Tutti coloro che entrano nel non senso, tutti coloro che non hanno nella vita la risposta ai loro desideri, alle loro attese, abitano in questa presenza che Dio ha posto nella carne del mondo: la presenza del crocifisso.

Chi soffre, chi muore inutilmente, gratuitamente chi è schiacciato dalla prepotenza è già, per noi, dentro il mistero dell’amore di Dio.

Il problema moralistico dei meriti, del guadagno del paradiso lo abbiamo inventato noi.

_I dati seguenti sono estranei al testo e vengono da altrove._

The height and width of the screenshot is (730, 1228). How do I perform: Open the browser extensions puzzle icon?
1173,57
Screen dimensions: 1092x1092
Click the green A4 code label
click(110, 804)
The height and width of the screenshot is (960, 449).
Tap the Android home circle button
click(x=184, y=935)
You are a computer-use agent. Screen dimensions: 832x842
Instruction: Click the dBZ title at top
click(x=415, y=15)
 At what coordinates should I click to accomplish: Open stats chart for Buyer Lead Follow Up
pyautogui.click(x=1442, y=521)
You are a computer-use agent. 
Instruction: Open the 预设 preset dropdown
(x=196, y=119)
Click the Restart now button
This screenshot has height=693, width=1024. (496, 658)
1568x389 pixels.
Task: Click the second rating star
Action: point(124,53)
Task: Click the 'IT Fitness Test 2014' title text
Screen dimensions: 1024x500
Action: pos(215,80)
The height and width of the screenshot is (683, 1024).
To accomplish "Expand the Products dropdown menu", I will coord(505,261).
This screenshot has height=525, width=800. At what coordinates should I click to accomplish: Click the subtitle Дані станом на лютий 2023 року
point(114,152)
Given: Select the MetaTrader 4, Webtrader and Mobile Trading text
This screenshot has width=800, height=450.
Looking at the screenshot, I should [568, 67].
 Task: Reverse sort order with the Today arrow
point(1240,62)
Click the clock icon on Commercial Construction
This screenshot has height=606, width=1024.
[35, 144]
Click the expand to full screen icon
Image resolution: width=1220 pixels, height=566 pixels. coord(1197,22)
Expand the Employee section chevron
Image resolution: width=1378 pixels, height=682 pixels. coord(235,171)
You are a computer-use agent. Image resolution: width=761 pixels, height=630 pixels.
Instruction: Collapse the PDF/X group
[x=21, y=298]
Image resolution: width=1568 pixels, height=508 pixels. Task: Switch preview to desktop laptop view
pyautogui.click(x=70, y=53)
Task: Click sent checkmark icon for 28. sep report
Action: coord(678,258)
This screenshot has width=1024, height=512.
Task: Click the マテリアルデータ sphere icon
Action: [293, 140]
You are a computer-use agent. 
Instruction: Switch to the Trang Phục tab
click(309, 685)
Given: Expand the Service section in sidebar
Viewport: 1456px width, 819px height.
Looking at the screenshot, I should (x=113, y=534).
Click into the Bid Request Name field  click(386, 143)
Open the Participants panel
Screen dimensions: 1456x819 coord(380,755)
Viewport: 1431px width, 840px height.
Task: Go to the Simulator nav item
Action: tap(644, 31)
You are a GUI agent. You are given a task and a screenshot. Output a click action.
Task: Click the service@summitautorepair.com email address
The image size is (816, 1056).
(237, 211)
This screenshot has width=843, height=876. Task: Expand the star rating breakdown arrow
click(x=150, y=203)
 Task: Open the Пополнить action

Nella oggettiva volontà di Dio tutte le immense folle che sono entrate nella morte e nella distruzione senza consolazione sono dentro quest’ombra dove abita il fermento dell’amore onnipotente di Dio.

Dietro la parete di tenebra non c’è il vuoto, c’è “Qualcuno”, e chi entra nelle tenebre per malizia del mondo, per la prepotenze del mondo o per deficienza della natura, entra nell’amore di Dio.

La morte ha tentato di lambire Dio.

Cristo morendo ha distrutto la morte.

Se il chicco di frumento non muore, rimane solo, se muore porta molo frutto.

Per vincere la morte bisogna passarci dentro.

Per recuperare lo spessore del positivo, dobbiamo avere il coraggio di attraversare, anche con forti lagrime e grida, tutto lo spessore del negativo.

Dalla esperienza di Cristo, dobbiamo imparare anche noi a dare la vita.

Se ami la tua vita la perdi, e se la perdi la salvi.

La tua vita, la puoi tenere stretta per te, nel tentativo di conservarla, o puoi donarla, offrirla, ed allora te la ritrovi salvata, moltiplicata, risuscitata.

E’ il senso del cristianesimo, della risurrezione, della Pasqua che viviamo ogni giorno e che, fra poco ci accingiamo a celebrare.

Perché Cristo ci aiuti non solo a celebrarla, ma viverla, preghiamo!